A day after writing a hard hitting OpEd piece in The Indian Express newspaper called "I need to speak up now" which apportions blame to Arun Jaitley for the state of the economy, Sinha's comments are aimed at defending his decision.

"Should I give up my national duties just to save the career of my son?" asked Sinha, whose son Jayant is the Minister of State for Aviation. Jayant Sinha today wrote a blog in The Times of India defending the government's economic record. He said that some "sweeping conclusions" were drawn from a "narrow set of facts", missing the "structural reforms" transforming the economy.

Earlier in the day Yashwant Sinha told News18 India that the government had failed to address the problem of non-performing assets (NPAs) or do a detailed analysis of the fallout of Demonetisation.

The former bureaucrat said that the first serious task of the government should have been to solve the NPAs issue, which plagues the banking sector and is holding back the economy. Sinha said that 40 months have elapsed since the government took over and the bad loans crisis looks nowhere near resolution.
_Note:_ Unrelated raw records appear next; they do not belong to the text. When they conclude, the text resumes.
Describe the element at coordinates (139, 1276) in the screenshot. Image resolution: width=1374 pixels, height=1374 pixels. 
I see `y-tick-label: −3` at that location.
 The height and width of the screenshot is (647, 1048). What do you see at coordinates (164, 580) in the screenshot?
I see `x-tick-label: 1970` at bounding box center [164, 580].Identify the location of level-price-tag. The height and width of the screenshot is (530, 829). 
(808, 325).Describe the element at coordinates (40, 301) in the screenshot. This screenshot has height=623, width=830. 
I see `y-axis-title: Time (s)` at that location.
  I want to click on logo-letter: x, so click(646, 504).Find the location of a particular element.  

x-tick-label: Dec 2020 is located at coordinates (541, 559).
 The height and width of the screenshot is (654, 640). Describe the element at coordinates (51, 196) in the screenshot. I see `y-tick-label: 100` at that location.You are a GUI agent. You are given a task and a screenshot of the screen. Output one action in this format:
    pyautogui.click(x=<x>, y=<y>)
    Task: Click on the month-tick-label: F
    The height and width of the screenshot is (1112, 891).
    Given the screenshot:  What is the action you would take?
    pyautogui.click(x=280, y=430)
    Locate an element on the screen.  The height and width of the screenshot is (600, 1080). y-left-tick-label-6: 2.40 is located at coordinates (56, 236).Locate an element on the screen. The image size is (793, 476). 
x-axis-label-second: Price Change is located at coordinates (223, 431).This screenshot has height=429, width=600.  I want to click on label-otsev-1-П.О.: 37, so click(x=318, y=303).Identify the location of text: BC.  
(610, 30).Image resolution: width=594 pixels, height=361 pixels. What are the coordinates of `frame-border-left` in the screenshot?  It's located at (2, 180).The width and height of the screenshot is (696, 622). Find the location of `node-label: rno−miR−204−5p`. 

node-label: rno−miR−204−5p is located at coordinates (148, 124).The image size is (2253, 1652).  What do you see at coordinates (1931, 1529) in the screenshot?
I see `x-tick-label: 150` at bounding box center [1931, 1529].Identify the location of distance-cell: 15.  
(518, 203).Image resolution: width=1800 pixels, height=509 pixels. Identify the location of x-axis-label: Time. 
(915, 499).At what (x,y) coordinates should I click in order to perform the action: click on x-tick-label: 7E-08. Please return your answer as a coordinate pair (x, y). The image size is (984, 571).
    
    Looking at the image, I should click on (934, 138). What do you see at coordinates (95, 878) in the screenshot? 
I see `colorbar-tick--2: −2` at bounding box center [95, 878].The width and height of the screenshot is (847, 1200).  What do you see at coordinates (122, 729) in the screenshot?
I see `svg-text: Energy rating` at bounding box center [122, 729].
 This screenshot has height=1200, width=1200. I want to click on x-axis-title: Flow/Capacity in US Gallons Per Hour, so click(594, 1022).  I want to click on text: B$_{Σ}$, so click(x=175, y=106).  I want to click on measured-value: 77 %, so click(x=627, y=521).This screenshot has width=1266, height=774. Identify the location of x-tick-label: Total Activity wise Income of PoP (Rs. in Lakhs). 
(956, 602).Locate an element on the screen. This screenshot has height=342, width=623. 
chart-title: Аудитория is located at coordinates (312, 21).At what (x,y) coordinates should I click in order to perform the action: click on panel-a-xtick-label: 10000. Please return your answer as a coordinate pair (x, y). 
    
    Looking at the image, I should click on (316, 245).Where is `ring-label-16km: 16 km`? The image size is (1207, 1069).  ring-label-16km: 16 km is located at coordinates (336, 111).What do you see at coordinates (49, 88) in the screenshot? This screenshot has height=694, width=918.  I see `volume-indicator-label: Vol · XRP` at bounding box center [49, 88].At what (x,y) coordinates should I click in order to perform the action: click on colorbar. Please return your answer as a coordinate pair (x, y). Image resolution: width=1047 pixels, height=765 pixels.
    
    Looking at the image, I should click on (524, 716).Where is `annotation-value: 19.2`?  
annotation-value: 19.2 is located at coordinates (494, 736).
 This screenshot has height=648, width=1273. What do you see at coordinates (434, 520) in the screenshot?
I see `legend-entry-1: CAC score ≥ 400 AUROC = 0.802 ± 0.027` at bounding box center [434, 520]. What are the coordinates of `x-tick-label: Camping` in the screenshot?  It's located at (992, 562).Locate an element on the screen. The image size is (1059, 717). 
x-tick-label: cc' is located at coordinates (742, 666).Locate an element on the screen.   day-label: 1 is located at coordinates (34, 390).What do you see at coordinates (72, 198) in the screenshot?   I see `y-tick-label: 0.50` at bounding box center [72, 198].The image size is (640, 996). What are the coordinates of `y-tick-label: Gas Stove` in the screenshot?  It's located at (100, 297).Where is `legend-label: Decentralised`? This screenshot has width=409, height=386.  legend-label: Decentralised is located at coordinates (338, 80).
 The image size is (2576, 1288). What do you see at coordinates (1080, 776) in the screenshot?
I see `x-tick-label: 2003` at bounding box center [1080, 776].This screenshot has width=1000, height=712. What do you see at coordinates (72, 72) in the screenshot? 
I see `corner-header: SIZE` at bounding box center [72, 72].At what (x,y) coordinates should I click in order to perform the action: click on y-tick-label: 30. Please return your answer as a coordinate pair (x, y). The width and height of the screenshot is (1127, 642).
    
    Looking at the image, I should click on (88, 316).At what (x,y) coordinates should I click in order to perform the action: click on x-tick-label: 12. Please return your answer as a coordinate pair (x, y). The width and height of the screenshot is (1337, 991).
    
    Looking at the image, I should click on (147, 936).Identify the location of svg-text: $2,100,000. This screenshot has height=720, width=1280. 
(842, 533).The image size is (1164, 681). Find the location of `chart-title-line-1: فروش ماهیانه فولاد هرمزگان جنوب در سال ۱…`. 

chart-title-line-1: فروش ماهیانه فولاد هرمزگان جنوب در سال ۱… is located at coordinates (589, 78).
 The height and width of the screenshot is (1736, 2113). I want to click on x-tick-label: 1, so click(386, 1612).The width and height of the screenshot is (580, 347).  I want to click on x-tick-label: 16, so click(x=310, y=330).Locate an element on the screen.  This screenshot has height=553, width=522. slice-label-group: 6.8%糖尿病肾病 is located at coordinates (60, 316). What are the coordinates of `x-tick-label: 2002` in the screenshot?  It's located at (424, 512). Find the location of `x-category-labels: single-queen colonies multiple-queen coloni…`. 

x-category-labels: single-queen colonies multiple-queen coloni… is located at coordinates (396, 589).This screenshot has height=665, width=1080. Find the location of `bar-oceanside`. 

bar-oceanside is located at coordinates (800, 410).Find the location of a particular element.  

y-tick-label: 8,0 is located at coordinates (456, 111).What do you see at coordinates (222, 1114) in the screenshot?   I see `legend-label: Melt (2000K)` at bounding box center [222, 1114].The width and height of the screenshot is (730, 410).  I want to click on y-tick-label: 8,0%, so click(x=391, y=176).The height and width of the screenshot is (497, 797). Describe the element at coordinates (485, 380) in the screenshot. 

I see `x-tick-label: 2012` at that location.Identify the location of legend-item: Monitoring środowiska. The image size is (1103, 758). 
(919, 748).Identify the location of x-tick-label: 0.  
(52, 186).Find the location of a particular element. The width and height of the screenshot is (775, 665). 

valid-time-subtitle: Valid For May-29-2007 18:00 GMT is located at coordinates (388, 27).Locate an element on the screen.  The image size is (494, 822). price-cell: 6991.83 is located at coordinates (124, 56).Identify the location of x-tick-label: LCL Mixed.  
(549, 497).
Sinha also said that the government failed to do a detailed analysis of the effects that Demonetisation would have on the economy. He also added that the effects of Demonetisation hadn't subsided when the economy bore the brunt of another shock in the form of the Goods and Services Tax.

He said that while the goal of a cashless economy was a good idea, the move to suddenly impose it via the note ban was flawed. "Even developed countries use cash up to the extent of 40% of the economy. India is a developing country where the agricultural sector, a cash intensive sector, employs a lot of people. If you suddenly force cashlessness it is going to create havoc," he said.